• What you should do
Would you please transcribe the records below from the line with "1200x1098 pixels." through their final line, exactly and with no other lines?

===== The data =====

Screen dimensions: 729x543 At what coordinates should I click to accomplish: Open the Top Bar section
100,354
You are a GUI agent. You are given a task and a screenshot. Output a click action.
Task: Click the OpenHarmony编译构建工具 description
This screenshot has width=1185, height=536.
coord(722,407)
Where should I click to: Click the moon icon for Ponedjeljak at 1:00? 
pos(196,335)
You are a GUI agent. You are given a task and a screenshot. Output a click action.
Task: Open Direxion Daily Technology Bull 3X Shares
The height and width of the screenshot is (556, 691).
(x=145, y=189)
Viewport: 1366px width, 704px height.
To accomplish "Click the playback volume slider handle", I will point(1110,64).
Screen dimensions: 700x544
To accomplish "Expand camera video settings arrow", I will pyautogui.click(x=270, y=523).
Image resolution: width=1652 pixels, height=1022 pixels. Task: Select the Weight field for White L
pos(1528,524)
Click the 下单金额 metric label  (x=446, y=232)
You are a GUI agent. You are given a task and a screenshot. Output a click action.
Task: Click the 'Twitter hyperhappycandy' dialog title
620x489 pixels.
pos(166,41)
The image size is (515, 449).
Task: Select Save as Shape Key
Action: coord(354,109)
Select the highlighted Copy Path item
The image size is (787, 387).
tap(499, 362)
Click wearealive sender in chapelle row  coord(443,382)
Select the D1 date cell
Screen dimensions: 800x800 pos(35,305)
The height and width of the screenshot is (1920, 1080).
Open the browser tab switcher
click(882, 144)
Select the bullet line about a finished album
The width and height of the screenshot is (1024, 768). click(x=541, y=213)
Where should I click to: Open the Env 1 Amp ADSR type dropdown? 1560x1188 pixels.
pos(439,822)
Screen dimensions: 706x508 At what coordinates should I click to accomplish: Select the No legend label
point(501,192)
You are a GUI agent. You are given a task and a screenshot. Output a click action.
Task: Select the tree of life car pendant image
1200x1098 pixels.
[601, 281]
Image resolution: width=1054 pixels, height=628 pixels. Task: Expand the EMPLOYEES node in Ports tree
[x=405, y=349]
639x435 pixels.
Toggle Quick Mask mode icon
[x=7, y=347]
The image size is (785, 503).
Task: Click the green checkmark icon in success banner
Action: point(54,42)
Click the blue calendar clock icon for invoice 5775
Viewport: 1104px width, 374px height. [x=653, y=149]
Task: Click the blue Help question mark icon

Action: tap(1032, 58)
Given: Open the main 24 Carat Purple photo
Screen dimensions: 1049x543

=====

• Your response
1200x1098 pixels.
[601, 281]
Image resolution: width=1054 pixels, height=628 pixels. Task: Expand the EMPLOYEES node in Ports tree
[x=405, y=349]
639x435 pixels.
Toggle Quick Mask mode icon
[x=7, y=347]
The image size is (785, 503).
Task: Click the green checkmark icon in success banner
Action: point(54,42)
Click the blue calendar clock icon for invoice 5775
Viewport: 1104px width, 374px height. [x=653, y=149]
Task: Click the blue Help question mark icon

Action: tap(1032, 58)
Given: Open the main 24 Carat Purple photo
Screen dimensions: 1049x543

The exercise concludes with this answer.